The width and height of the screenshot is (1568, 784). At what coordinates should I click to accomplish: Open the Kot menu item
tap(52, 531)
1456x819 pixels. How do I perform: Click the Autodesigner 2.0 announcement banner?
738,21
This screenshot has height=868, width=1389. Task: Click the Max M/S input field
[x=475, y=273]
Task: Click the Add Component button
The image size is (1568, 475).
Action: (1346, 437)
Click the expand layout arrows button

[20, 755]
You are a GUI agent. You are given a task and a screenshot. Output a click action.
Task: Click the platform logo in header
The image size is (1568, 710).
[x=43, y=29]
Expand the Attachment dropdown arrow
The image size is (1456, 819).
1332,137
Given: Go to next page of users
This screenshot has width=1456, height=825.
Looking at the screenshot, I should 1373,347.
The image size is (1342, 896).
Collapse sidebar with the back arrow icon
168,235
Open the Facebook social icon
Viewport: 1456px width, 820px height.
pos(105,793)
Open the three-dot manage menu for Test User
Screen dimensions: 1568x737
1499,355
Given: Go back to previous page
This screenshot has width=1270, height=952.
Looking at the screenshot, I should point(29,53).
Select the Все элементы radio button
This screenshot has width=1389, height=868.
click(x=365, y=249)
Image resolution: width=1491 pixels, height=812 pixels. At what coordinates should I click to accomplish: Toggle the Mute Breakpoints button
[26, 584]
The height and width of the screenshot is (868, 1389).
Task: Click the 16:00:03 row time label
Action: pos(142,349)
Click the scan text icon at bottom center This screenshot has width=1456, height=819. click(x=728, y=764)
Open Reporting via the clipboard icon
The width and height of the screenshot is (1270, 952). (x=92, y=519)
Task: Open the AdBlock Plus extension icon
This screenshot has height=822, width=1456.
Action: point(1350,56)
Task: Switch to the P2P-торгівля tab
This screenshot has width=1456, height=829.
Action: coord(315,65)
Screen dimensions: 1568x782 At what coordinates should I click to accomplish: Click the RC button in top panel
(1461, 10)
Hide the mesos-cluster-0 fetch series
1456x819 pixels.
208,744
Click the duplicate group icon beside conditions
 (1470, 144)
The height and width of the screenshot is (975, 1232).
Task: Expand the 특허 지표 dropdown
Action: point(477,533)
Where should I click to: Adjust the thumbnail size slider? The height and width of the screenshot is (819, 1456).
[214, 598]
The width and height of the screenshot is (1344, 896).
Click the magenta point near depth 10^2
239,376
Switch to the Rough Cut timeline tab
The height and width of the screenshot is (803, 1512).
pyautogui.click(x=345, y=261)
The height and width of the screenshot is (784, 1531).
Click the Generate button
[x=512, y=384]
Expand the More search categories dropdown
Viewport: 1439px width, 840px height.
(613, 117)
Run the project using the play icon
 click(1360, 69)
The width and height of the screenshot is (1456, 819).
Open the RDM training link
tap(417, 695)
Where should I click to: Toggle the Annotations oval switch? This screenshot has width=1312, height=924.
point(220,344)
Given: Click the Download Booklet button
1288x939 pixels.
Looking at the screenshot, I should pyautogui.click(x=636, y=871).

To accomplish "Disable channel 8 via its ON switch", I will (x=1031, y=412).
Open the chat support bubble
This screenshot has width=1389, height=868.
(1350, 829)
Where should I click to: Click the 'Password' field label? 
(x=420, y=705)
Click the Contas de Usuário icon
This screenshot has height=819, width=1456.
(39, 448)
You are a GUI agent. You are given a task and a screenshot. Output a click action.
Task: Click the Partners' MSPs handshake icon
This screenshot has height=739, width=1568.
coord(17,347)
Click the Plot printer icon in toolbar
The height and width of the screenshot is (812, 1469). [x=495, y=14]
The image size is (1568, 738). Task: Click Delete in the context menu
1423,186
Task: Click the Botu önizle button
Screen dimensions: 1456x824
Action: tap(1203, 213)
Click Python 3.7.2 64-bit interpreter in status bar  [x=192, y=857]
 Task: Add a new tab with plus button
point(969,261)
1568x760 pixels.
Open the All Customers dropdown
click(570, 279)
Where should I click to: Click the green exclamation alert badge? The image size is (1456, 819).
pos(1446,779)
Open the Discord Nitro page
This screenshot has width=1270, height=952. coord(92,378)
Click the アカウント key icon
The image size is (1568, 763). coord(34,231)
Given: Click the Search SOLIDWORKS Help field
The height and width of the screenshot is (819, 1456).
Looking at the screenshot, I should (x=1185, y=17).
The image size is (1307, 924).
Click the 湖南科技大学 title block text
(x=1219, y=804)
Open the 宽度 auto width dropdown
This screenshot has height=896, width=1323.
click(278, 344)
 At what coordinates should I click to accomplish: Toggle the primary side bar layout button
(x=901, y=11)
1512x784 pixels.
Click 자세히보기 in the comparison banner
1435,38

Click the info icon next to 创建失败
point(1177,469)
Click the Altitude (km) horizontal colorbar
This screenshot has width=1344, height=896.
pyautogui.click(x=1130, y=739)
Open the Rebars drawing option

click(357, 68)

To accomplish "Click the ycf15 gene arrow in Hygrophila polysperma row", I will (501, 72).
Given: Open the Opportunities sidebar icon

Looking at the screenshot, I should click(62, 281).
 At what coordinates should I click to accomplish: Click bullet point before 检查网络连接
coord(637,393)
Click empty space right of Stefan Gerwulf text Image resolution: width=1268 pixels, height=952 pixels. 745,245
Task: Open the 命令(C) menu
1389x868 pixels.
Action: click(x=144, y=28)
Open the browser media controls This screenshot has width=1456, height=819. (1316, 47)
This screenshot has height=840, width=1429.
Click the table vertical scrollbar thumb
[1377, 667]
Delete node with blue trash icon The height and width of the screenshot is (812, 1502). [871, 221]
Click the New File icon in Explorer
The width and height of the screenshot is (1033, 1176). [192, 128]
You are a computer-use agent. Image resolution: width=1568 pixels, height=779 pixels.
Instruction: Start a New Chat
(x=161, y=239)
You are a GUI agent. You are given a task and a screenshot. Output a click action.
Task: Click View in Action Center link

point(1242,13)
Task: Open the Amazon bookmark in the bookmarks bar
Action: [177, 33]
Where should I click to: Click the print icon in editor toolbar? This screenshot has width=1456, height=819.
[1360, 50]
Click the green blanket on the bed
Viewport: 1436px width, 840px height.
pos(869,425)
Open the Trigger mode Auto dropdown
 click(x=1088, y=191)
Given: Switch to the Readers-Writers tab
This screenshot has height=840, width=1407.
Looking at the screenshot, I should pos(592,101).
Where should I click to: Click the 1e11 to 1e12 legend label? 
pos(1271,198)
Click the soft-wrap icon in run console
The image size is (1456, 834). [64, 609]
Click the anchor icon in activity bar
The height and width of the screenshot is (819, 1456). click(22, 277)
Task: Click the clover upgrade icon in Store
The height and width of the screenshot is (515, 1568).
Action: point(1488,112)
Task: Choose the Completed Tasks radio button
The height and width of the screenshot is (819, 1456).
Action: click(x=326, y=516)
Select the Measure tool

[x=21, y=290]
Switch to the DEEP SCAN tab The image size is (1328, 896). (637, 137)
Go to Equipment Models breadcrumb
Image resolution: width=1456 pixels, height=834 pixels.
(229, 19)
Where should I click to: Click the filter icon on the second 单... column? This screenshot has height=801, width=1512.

*WHAT TO DO*: Where a line of the records has the string "radio", return that line.

*RESPONSE TO THE TASK*:
Select the Все элементы radio button
Task: Choose the Completed Tasks radio button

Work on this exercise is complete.